Michelli observes, "UCLA Health System is among the most complicated organizations that you will ever encounter. In essence, it is at least three businesses in one: a world-class medical-care provider, an extraordinary medical training center, and a cutting-edge research facility where the future of medicine is being created today." If this book were a novel, Dr. David Feinberg would be its hero and protagonist. However, the other "characters" are comparable in terms of number and variety with those in a novel by Tolstoy. There are hundreds of real-world situations throughout the book that illustrate the process by which UCLA Health System's leaders (at all levels and in all departments) have achieved and then sustained operational excellence. Michelli leaves no doubt that this unique professional community will continue to improve, guided and informed by a shared commitment in four specific areas: growing while maintaining superior quality, inspiring breakthrough innovation while generating cohesion, balancing technological advances with authentic humanity, and achieving recognition and respect for extraordinary accomplishments.

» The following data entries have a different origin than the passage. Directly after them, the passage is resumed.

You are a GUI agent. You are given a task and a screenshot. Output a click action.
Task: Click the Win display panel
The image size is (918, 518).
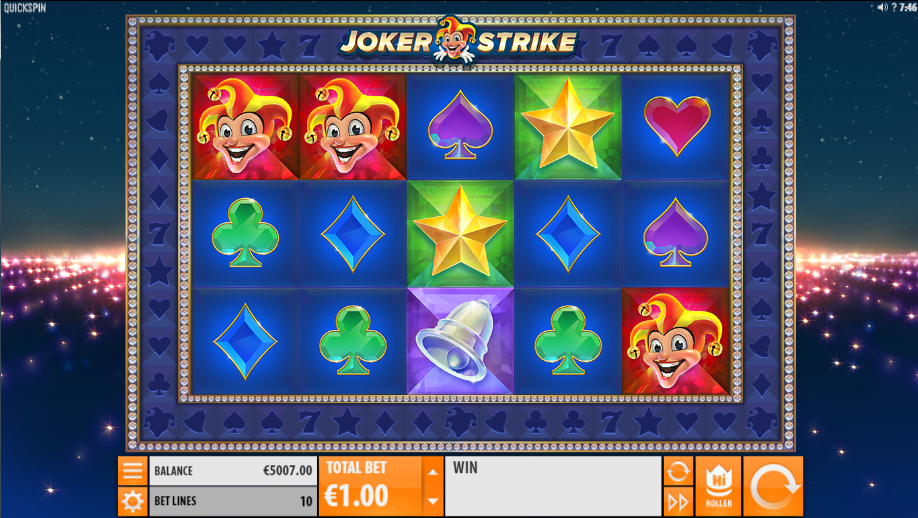(553, 486)
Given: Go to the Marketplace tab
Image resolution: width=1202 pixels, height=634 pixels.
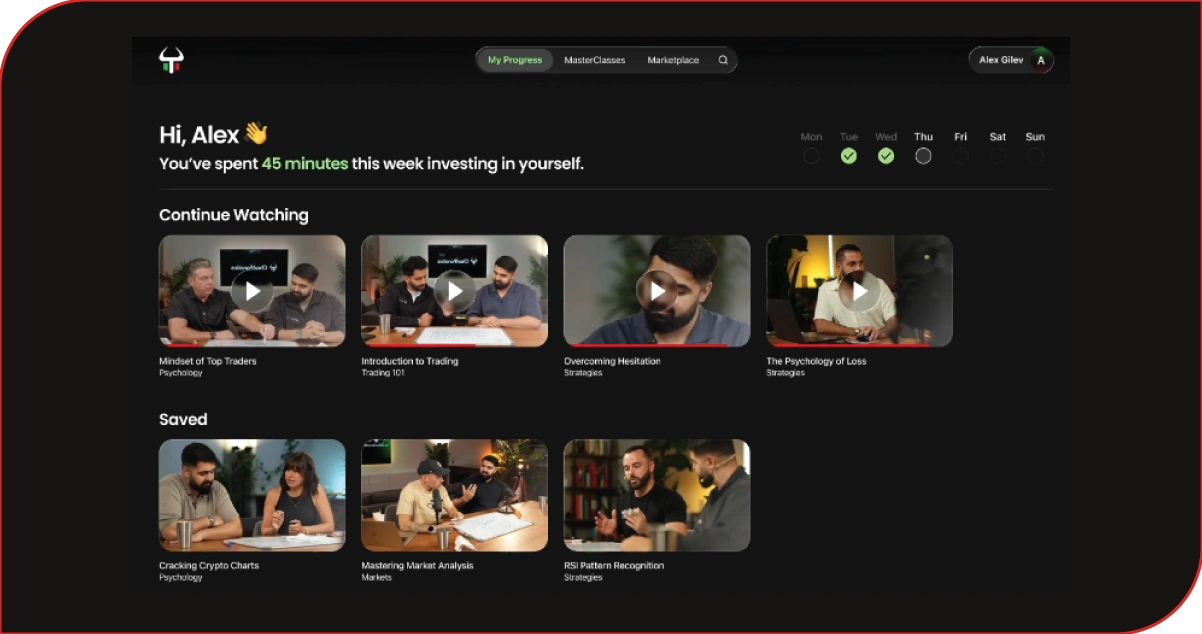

In my opinion, this is Joseph Michelli's most important book...and his most valuable book...thus far. I also think it is his most entertaining.
UCLA's world-famous teaching hospital is one of those unique health-care providers that has long insisted that clients' interests are the main reason for its existence. As a leader in public medicine this organization has striven over the years to provide a quality service that is carefully shaped to fit the wants and needs of its patients while reflecting the highest medical and business ethics. The author of this book is renowned for looking for those service models that excel by putting people before profit. In the UCLA Medical Centre, Michelli believes he has found an economic delivery system that combines vision, compassion, diligence, and organization that produce results that not only protect bottom lines but save lives and maintain public confidence. "Prescription for Excellence" looks at a number of specific obstacles that this institution has overcome in order to meet its grand objectives. Managers and staff work very closely with patient and family to insure that safety issues are dealt with, therapies are properly administered, patients are regularly consulted, and critical work sites are effectively assessed. It is the returns on these qualitative measures that has Michelli rightfully crowing about the results that have patients who are recovering faster because they have a strong faith in the process. He includes a number of impressive testimonies of individuals attesting to the fact that great service with a little extra expense usually yields solid returns on investment. There is no substitute for a reputation built on attention to detail that puts the customer back in the profit motive. However, the UCLA model will only work if people come together with a common purpose: helping others to help themselves.